Thursday, November 23, 2017

Y por la noche, ando sola por estas calles de adoquines del barrio, con mi música siempre, y la libertad baila conmigo tan fuerte que puedo sentir como le piso los pies, como respira. El viento me da en la cara y mis manos se mueven al ritmo del beat, y casi, por un momento, puedo sentir que pertenezco. Pero no sé si a ti o a ellos, o a estos balcones que tanto le gustarían a mi madre. Llego al portal y no me siento forastera. Vivo en un bloque de pisos que tiene doscientos años. Confirmado ayer por mi compañera. También me dijo que no estaba aprobado por el ayuntamiento que se pueda vivir en él. En todos los pisos vive alguien. En el techo de mi cuarto hay una grieta. Ni siquiera me planteo la opción de que se pueda caer un pequeño cacho de masilla. El cuarto tiene dos ventanas que dan a un patio interior. Igual que en Sevilla. Allí fue donde aprendí a encontrar belleza en esas cosas cotidianas: en los patios, en las azoteas, en la ropa colgada al sol, en las macetas de geranios de la vecina, en un felpudo diferente, en una puerta de madera ajada y vieja, en las voces que salen de las cocinas de otras casas, en el olor a comida.

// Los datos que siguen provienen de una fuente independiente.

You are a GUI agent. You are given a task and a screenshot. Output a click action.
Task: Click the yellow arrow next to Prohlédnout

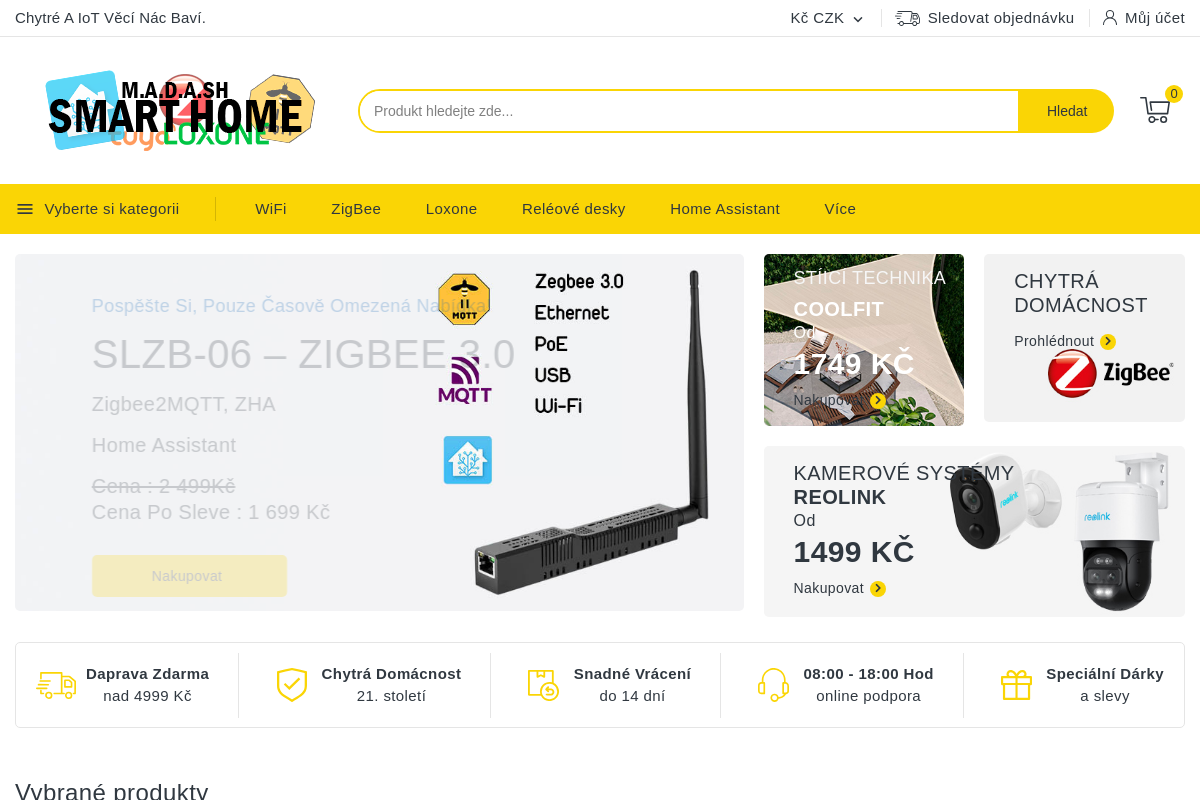click(x=1108, y=342)
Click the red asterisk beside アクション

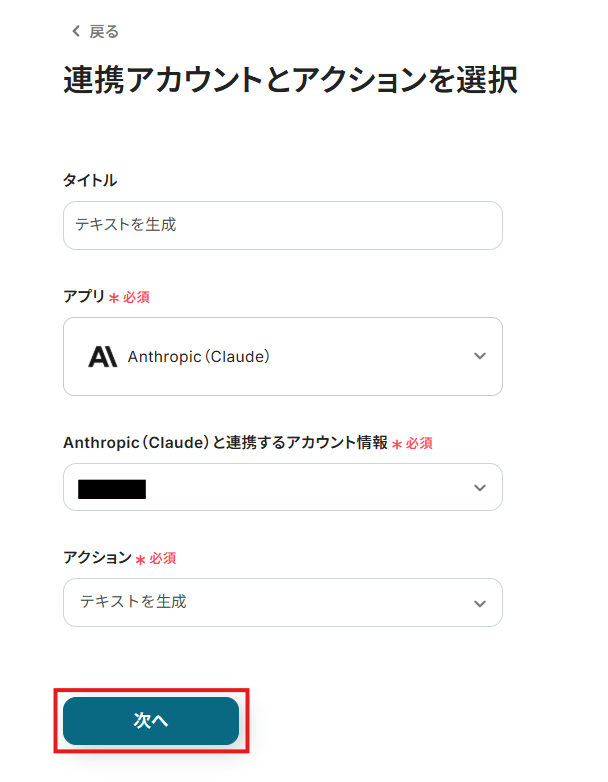pyautogui.click(x=141, y=559)
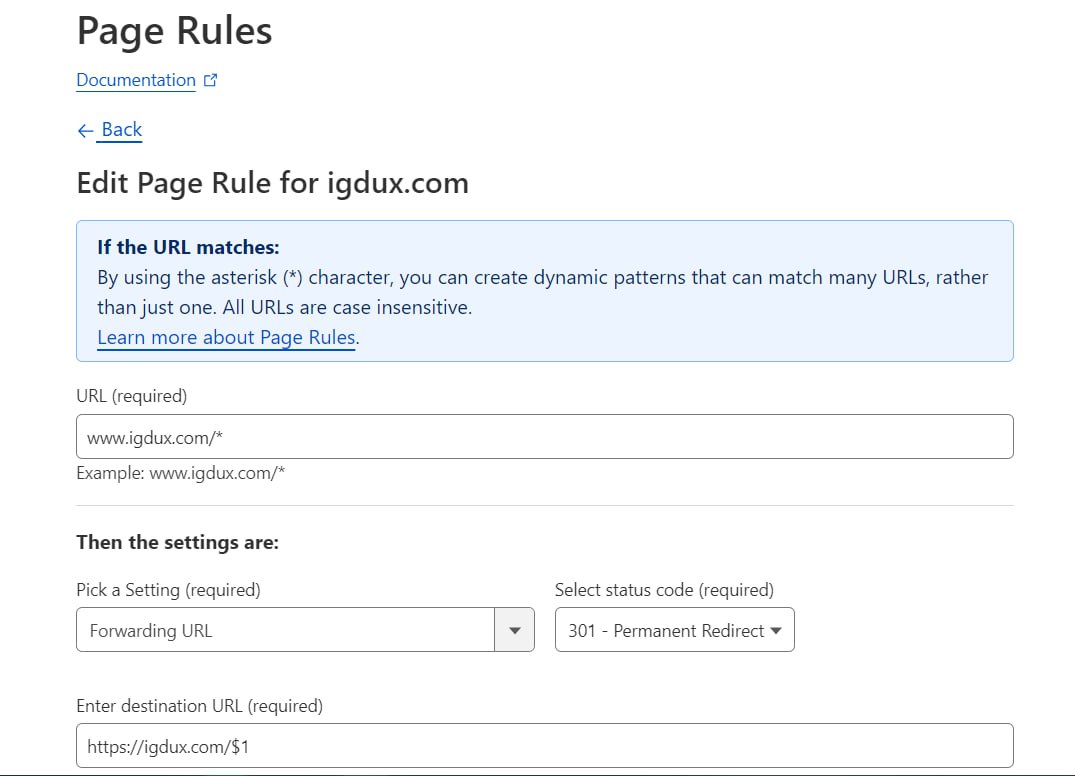This screenshot has width=1075, height=776.
Task: Click the external link icon beside Documentation
Action: pos(210,81)

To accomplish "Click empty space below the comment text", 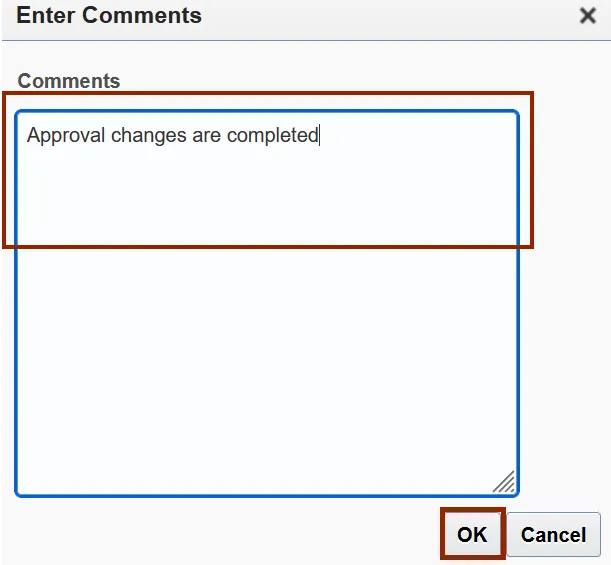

Cuando llegué a Madrid, con ojos de niña y pies correcaminos, cada vez que leía un cartel de una calle que yo ya conocía sonreía y daba un pequeño salto: ésta sale en el Monopoli. Me las sabía de memoria de tantas y tantas veces que había jugado con mi padre y mi hermano, también alguna vez con mis amigas. Me sabía incluso los colores de las calles, cuáles eran mejores, y cuales las que nadie compraba nunca. Lavapiés era una de las marrones. La primera después de la casilla de salida. Y nunca nadie la compraba. El color no invitaba a ello, tampoco el nombre, tampoco el hecho de que fuera la más barata, porque luego no te iba a dar mucho dinero cuando los demás jugadores cayesen en ella. ¿Pero todo dependía de cuántas veces cayeran no?

Pocos meses llevo en este barrio tan de colores, tan de árboles y ladrillos, tan de ventanales y balcones. Y quién me habría dicho a mí que acabaría tan encariñada con una de esas tarjetas marrones. Quien, que entre tanta gente de tantos lados y provincias y países me sentiría tan parte, tan pieza, tan libre y colectiva.

Y eso que decía Barea de
Madrid terminaba allí entonces.
Era el fin de Madrid y el fin del mundo.

Ahora no puedo creérmelo. Ahora Madrid es aquí. Ahora aquí empieza. Y se juntan todas las lenguas del mismo idioma y también las de los otros, y todos laten juntos, y el ritmo es frenético, y el barrio no para, es un pulmón multicolor respirando al ritmo de todas las músicas.

Yo qué sé, quizá sea noviembre y el frío que entra por estas viejas ventanas que aún no han cambiado y se cierran como las del pueblo y no aíslan nada. O igual sea yo, encontrándome en medio del caos y el tumulto, en medio de los trajes de colores, las rastas, las latas de cerveza. También en medio de las madres con sus niños, los ancianos con sus bancos, los taxistas esperando y los jóvenes soñando un poco de revolución.

Que me gustan los rincones con historia y los techos altos, las escaleras de madera y las ventanas a tus calles. Los suelos que crujen, los atardeceres color ocre llenos de polvo y heridas, los muros llenos de verdades, las miradas que gritan.

Un millón de pegatinas y todo el rato la vida 

Las zapatillas sólo molan cuando ya están usadas.